[Target position items]
begin

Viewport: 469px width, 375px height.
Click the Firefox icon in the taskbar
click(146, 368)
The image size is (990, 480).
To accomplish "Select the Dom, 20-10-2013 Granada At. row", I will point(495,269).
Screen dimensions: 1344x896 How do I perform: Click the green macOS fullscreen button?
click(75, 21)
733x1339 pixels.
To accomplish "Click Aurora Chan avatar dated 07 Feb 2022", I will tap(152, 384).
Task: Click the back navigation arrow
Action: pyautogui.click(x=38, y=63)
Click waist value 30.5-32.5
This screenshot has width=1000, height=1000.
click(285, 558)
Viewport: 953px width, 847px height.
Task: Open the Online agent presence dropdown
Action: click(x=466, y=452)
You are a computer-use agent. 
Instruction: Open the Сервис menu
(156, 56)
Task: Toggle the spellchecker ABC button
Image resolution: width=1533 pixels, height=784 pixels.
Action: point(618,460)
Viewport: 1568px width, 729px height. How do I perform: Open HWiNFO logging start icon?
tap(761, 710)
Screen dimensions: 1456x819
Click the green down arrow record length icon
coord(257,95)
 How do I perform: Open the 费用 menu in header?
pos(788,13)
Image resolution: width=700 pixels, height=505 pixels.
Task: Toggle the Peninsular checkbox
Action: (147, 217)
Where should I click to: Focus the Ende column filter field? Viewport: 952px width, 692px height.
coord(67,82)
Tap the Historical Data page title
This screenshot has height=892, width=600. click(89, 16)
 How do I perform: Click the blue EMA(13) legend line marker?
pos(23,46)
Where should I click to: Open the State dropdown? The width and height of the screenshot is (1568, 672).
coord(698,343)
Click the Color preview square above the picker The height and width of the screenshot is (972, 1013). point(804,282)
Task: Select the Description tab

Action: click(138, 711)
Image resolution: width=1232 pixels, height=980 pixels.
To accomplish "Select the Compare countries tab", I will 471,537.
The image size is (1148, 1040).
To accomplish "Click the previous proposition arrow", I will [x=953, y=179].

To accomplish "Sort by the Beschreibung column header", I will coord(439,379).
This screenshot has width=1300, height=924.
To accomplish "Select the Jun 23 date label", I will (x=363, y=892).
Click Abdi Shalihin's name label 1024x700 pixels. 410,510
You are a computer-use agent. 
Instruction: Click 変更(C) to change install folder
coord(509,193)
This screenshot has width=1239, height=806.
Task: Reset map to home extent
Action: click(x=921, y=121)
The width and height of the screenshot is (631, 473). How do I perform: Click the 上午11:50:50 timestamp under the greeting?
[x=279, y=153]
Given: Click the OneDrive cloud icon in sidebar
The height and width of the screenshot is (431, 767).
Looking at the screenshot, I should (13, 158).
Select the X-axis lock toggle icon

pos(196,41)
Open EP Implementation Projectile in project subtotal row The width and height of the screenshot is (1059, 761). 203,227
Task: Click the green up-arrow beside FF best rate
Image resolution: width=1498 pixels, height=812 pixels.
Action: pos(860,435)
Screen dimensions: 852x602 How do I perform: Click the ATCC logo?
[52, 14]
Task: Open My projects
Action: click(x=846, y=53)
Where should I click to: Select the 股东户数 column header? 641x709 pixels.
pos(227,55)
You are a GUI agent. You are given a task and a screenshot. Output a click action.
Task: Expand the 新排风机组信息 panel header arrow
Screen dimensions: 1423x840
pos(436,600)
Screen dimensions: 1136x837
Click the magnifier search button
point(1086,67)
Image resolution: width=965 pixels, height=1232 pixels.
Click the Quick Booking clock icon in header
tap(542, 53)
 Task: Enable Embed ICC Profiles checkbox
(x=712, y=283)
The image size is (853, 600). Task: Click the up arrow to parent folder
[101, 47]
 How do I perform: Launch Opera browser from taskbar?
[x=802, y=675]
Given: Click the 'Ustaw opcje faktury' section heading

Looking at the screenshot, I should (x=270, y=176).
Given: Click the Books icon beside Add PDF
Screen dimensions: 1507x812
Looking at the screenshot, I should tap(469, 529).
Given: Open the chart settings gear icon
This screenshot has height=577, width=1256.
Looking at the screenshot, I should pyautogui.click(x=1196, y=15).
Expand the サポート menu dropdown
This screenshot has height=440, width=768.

end

WHAT TO WORK ON ->
Write out all of the items above word for word, from first to last.

WRITTEN REPLY ->
Viewport: 469px width, 375px height.
Click the Firefox icon in the taskbar
click(146, 368)
The image size is (990, 480).
To accomplish "Select the Dom, 20-10-2013 Granada At. row", I will point(495,269).
Screen dimensions: 1344x896 How do I perform: Click the green macOS fullscreen button?
click(75, 21)
733x1339 pixels.
To accomplish "Click Aurora Chan avatar dated 07 Feb 2022", I will tap(152, 384).
Task: Click the back navigation arrow
Action: pyautogui.click(x=38, y=63)
Click waist value 30.5-32.5
This screenshot has width=1000, height=1000.
click(285, 558)
Viewport: 953px width, 847px height.
Task: Open the Online agent presence dropdown
Action: click(x=466, y=452)
You are a computer-use agent. 
Instruction: Open the Сервис menu
(156, 56)
Task: Toggle the spellchecker ABC button
Image resolution: width=1533 pixels, height=784 pixels.
Action: point(618,460)
Viewport: 1568px width, 729px height. How do I perform: Open HWiNFO logging start icon?
tap(761, 710)
Screen dimensions: 1456x819
Click the green down arrow record length icon
coord(257,95)
 How do I perform: Open the 费用 menu in header?
pos(788,13)
Image resolution: width=700 pixels, height=505 pixels.
Task: Toggle the Peninsular checkbox
Action: (147, 217)
Where should I click to: Focus the Ende column filter field? Viewport: 952px width, 692px height.
coord(67,82)
Tap the Historical Data page title
This screenshot has height=892, width=600. click(89, 16)
 How do I perform: Click the blue EMA(13) legend line marker?
pos(23,46)
Where should I click to: Open the State dropdown? The width and height of the screenshot is (1568, 672).
coord(698,343)
Click the Color preview square above the picker The height and width of the screenshot is (972, 1013). point(804,282)
Task: Select the Description tab

Action: click(138, 711)
Image resolution: width=1232 pixels, height=980 pixels.
To accomplish "Select the Compare countries tab", I will 471,537.
The image size is (1148, 1040).
To accomplish "Click the previous proposition arrow", I will [x=953, y=179].

To accomplish "Sort by the Beschreibung column header", I will coord(439,379).
This screenshot has width=1300, height=924.
To accomplish "Select the Jun 23 date label", I will (x=363, y=892).
Click Abdi Shalihin's name label 1024x700 pixels. 410,510
You are a computer-use agent. 
Instruction: Click 変更(C) to change install folder
coord(509,193)
This screenshot has width=1239, height=806.
Task: Reset map to home extent
Action: click(x=921, y=121)
The width and height of the screenshot is (631, 473). How do I perform: Click the 上午11:50:50 timestamp under the greeting?
[x=279, y=153]
Given: Click the OneDrive cloud icon in sidebar
The height and width of the screenshot is (431, 767).
Looking at the screenshot, I should (13, 158).
Select the X-axis lock toggle icon

pos(196,41)
Open EP Implementation Projectile in project subtotal row The width and height of the screenshot is (1059, 761). 203,227
Task: Click the green up-arrow beside FF best rate
Image resolution: width=1498 pixels, height=812 pixels.
Action: pos(860,435)
Screen dimensions: 852x602 How do I perform: Click the ATCC logo?
[52, 14]
Task: Open My projects
Action: click(x=846, y=53)
Where should I click to: Select the 股东户数 column header? 641x709 pixels.
pos(227,55)
You are a GUI agent. You are given a task and a screenshot. Output a click action.
Task: Expand the 新排风机组信息 panel header arrow
Screen dimensions: 1423x840
pos(436,600)
Screen dimensions: 1136x837
Click the magnifier search button
point(1086,67)
Image resolution: width=965 pixels, height=1232 pixels.
Click the Quick Booking clock icon in header
tap(542, 53)
 Task: Enable Embed ICC Profiles checkbox
(x=712, y=283)
The image size is (853, 600). Task: Click the up arrow to parent folder
[101, 47]
 How do I perform: Launch Opera browser from taskbar?
[x=802, y=675]
Given: Click the 'Ustaw opcje faktury' section heading

Looking at the screenshot, I should (x=270, y=176).
Given: Click the Books icon beside Add PDF
Screen dimensions: 1507x812
Looking at the screenshot, I should tap(469, 529).
Given: Open the chart settings gear icon
This screenshot has height=577, width=1256.
Looking at the screenshot, I should pyautogui.click(x=1196, y=15).
Expand the サポート menu dropdown
This screenshot has height=440, width=768.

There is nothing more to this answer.